What if you ask a girl to marry you on the jumbo screen at the world series and she says no. That scenario alone is enough to make me never try a public stunt like that.
Okay, so maybe I have more fears than that, but those were the ones that randomly popped into my head today.
I was showing my buddy Kris this blog earlier and shortly before bringing it up he asked if it was full of cool stuff like how to survive a zombie attack. Well Kris, today it is… sort of.
I once read an article in GQ all about how zombies are the most American monster out there. The article went on and on, going over the time line of how zombies came to be and explaining how it was all done in the united states. It also stated that zombies can’t be girlied up like vampires or werewolves. You might be able to fall in love with a vampire but no one wants to kiss a zombie.
Personally, for a zombie movie to be good it has to portray one of two things-
1. The first type of zombie movie would have to show the birth of the disease, fallowed by a gradual take over, and ending with some sort of solution for the main characters.
2. The second portrays a destroyed society.The story revolves around a post apocalyptic scenario. In these stories the zombies don’t necessarily have to be part of the main plot. Their presence alone is enough.
For me, the best portrayal of number one would be Resident Evil Apocalypse. As far as number two goes, I’m not sure. There are a lot of pretty good ones (land of the dead, zombie land, I am legend) but nothing that has really blown me away. If the book of Eli had zombies in it, it would have definitely made the list.
There are different kinds of zombies that can affect the story too. Some are slow and brainless, others are fast and can take on the characteristics of a mighty predator. Some have super human strength wile some have the strength of a rotting corps. Others can learn the most basic of human skills, like how to open a door. There is even the rare case when the zombies are just as smart as when they were still human but still lust after cannibalism to survive.
My favorite are the brainless, slow moving, week ones. For me, the thrill of a zombie outbreak isn’t in a bunch of predators scouring the land, it is in a constantly growing, slow moving, mass that consumes everything as it spreads.
What do you want to see when you watch a zombie movie, and what zombies do you want to see in it?
So I just got done working on “Williams story” a couple of minutes ago and I I’m happy to say that I only have one chapter to go and then I’m done with the rough draft.
Williams story is my latest novel I have been working on. It doesn’t have a title yet and the main character is William so that’s where it gets it’s name for now.

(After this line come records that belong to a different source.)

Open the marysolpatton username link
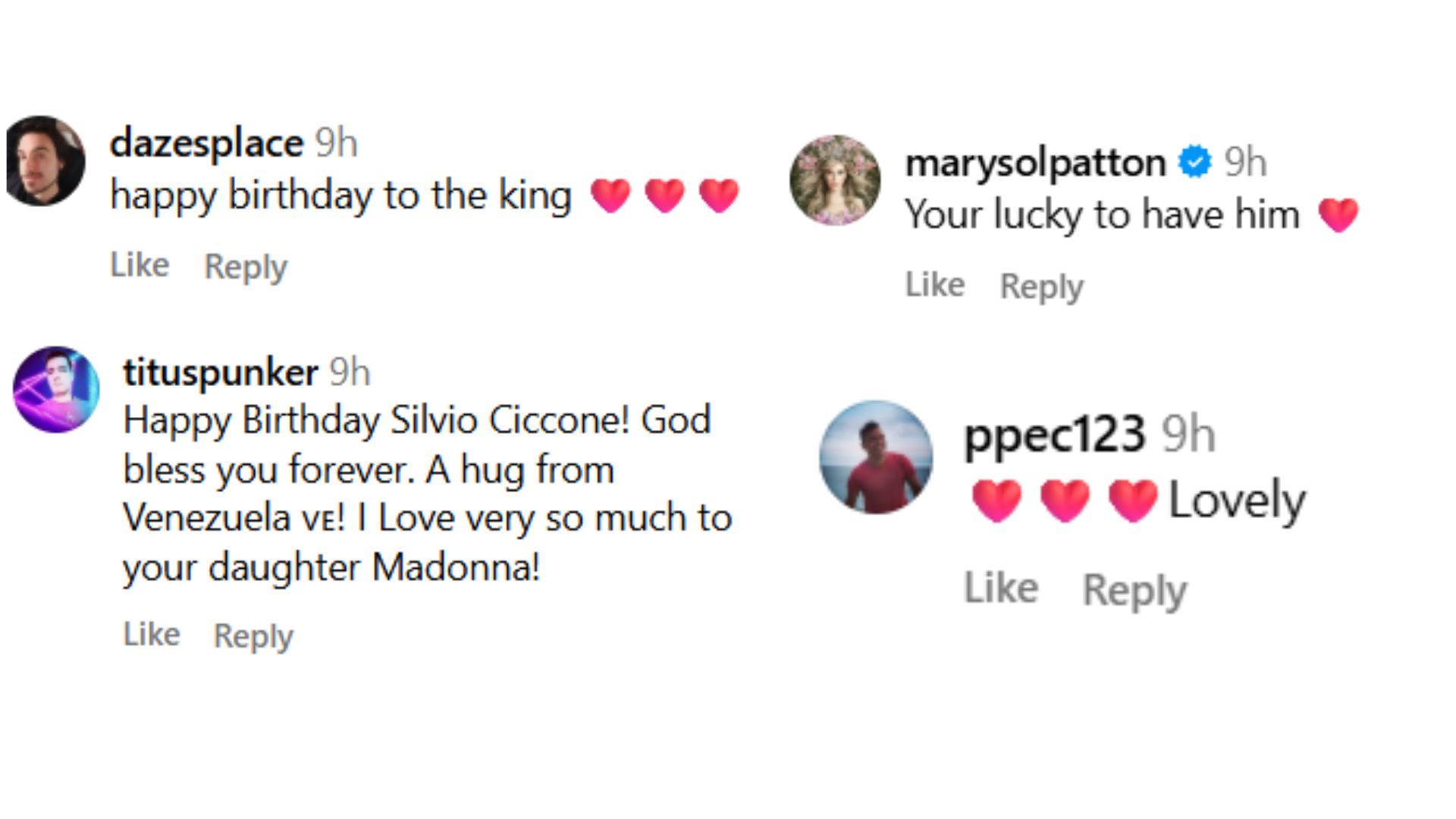This screenshot has height=819, width=1456. (1035, 162)
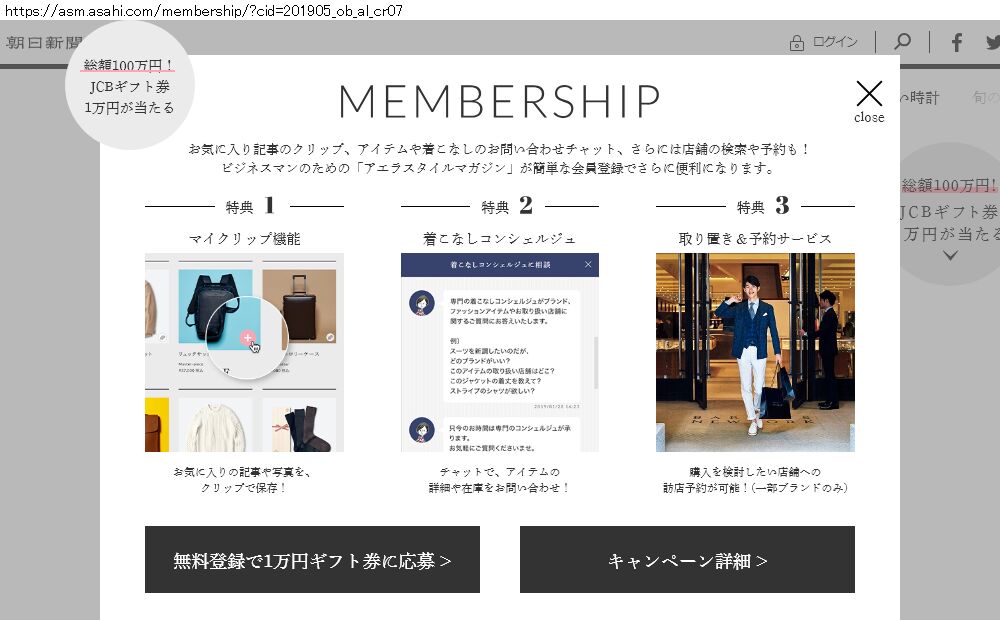Screen dimensions: 1000x620
Task: Click 無料登録で1万円ギフト券に応募 button
Action: pos(312,559)
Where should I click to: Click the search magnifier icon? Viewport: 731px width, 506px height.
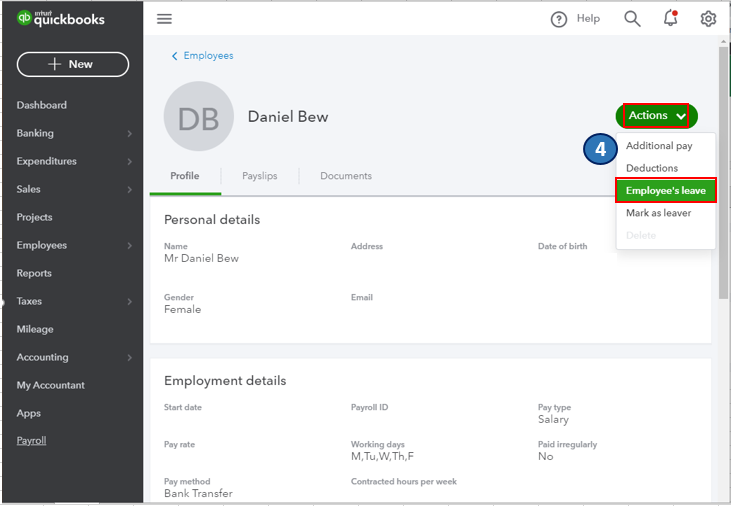pyautogui.click(x=632, y=19)
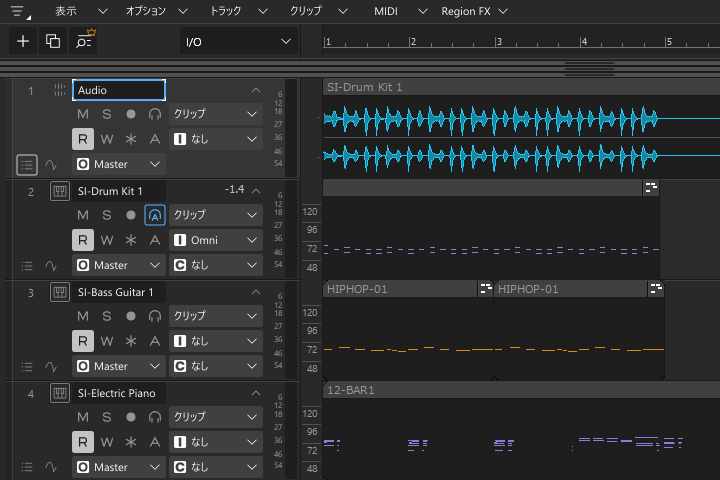Click the SI-Electric Piano instrument icon
The width and height of the screenshot is (720, 480).
[60, 393]
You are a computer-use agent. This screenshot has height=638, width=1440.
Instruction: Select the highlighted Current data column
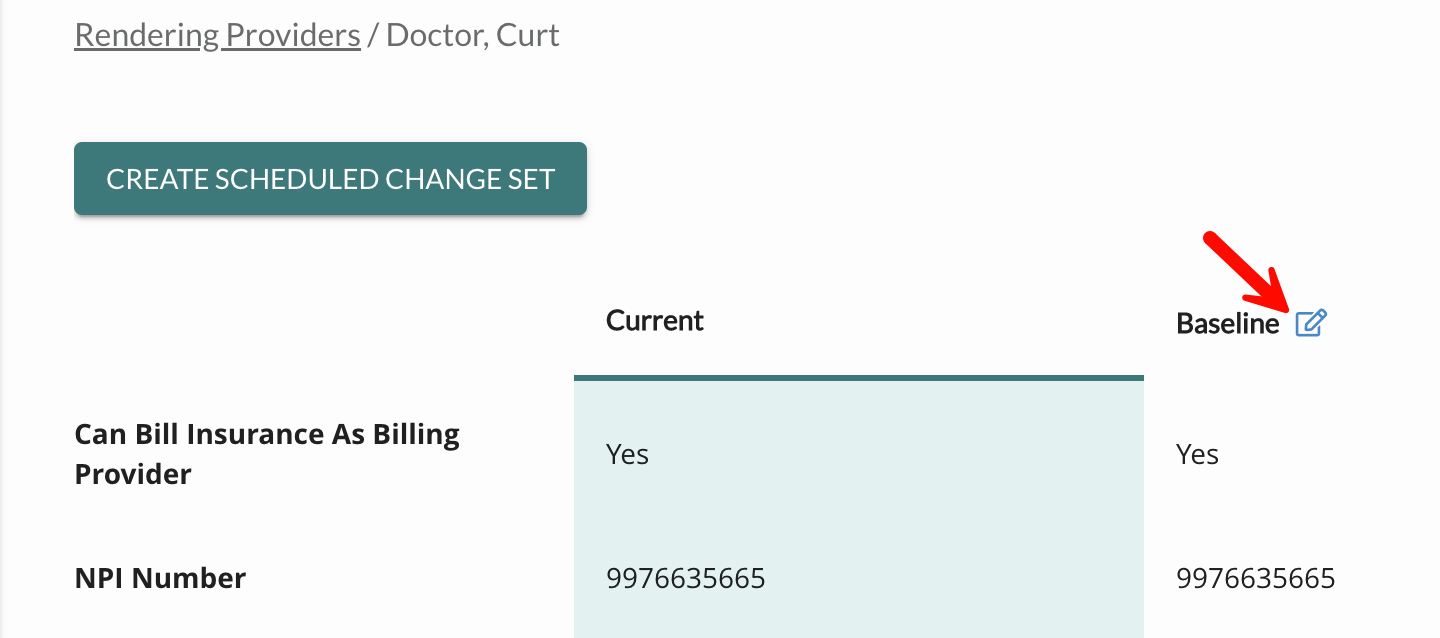[858, 500]
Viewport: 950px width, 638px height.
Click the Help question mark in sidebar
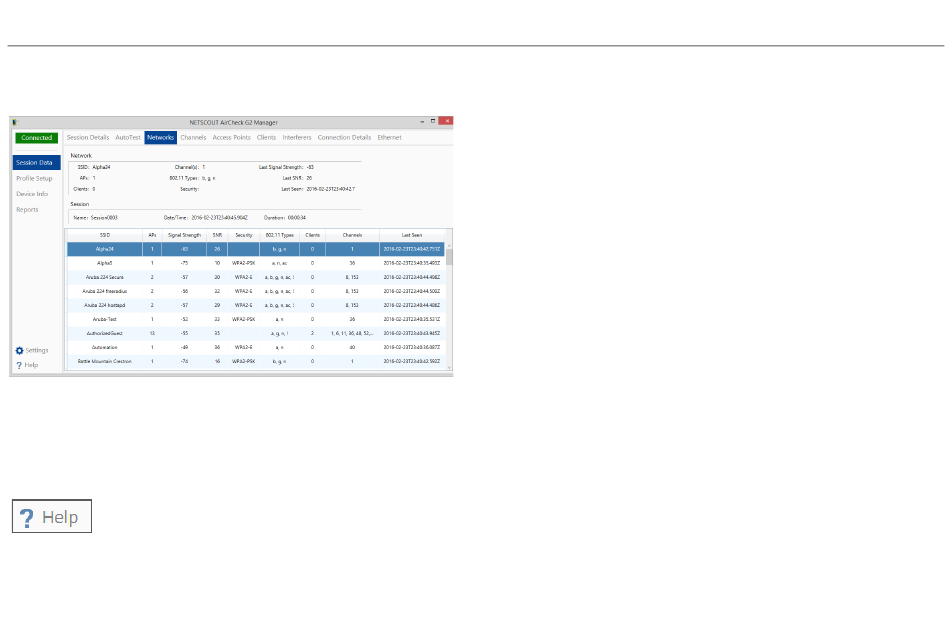(x=19, y=365)
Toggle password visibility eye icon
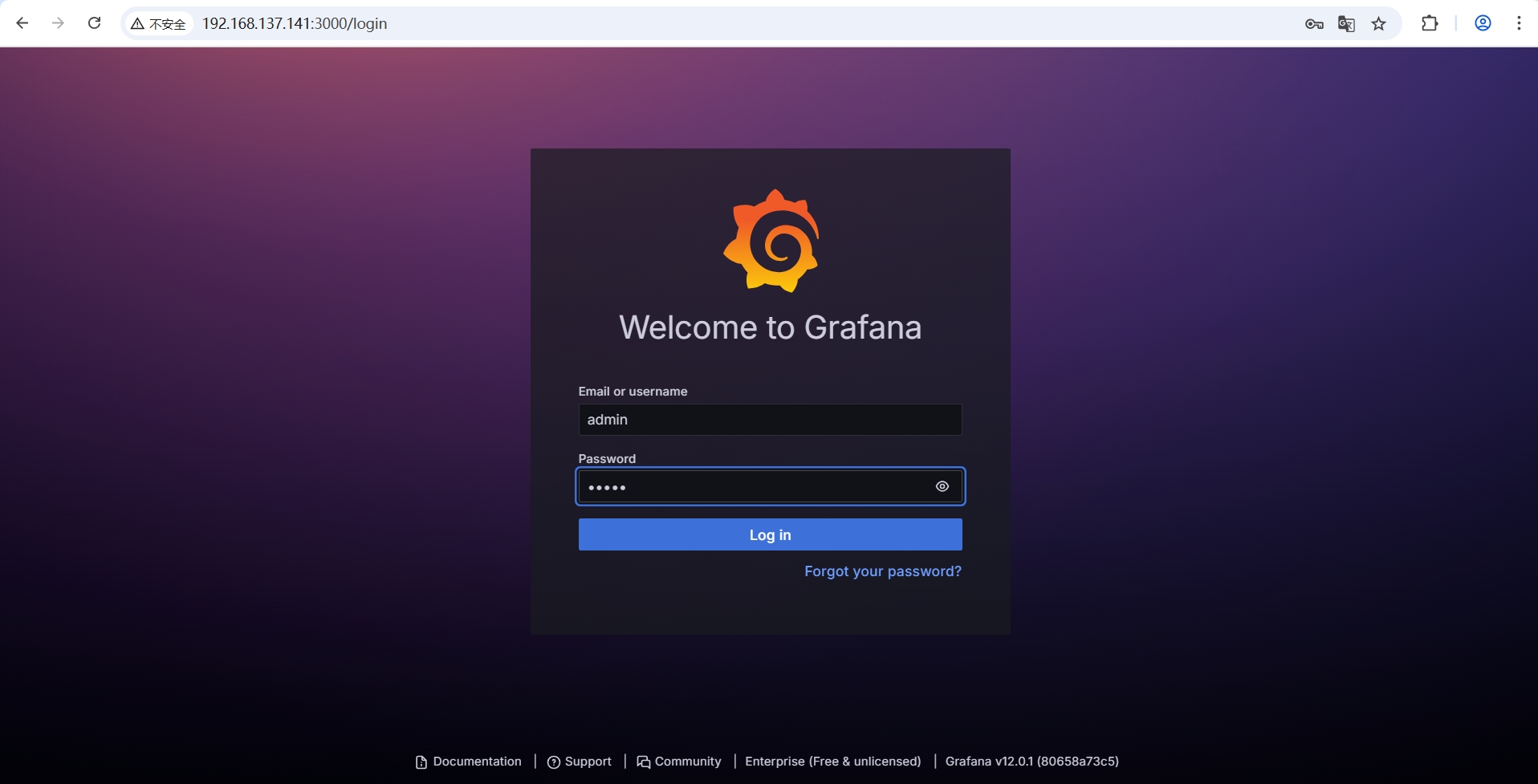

Right now it sits at 58,000 words and after the epilogue I’m hoping it hits 60,000. That’s pretty decent. It spans about twenty chapters. I’m planning on taking a week to do the last chapter, that seams about right. I cant weight to get it done, I’m counting down the days. Of course I am going to immediately start revising it so that relief is going to be short lived.
Want to know a secret? Doing the second draft is way funner than the first.
Once the second draft is done I will probably go over it a third time. This will take less than a week. The third time is pretty much just a read through.
After that I will give my life’s savings to an editor so they can go over it with a red pen. And finally I will start the big battle for an agent… Yeehaw!
But then what? But then what?
Well, then I am going to go back to working on my novel about a mass murdering super hero. Beyond that the world is my oyster.
I’m thinking about writing a sequel to Dinosaurs In Home Depot. I will call it Zombies At The Zoo or something.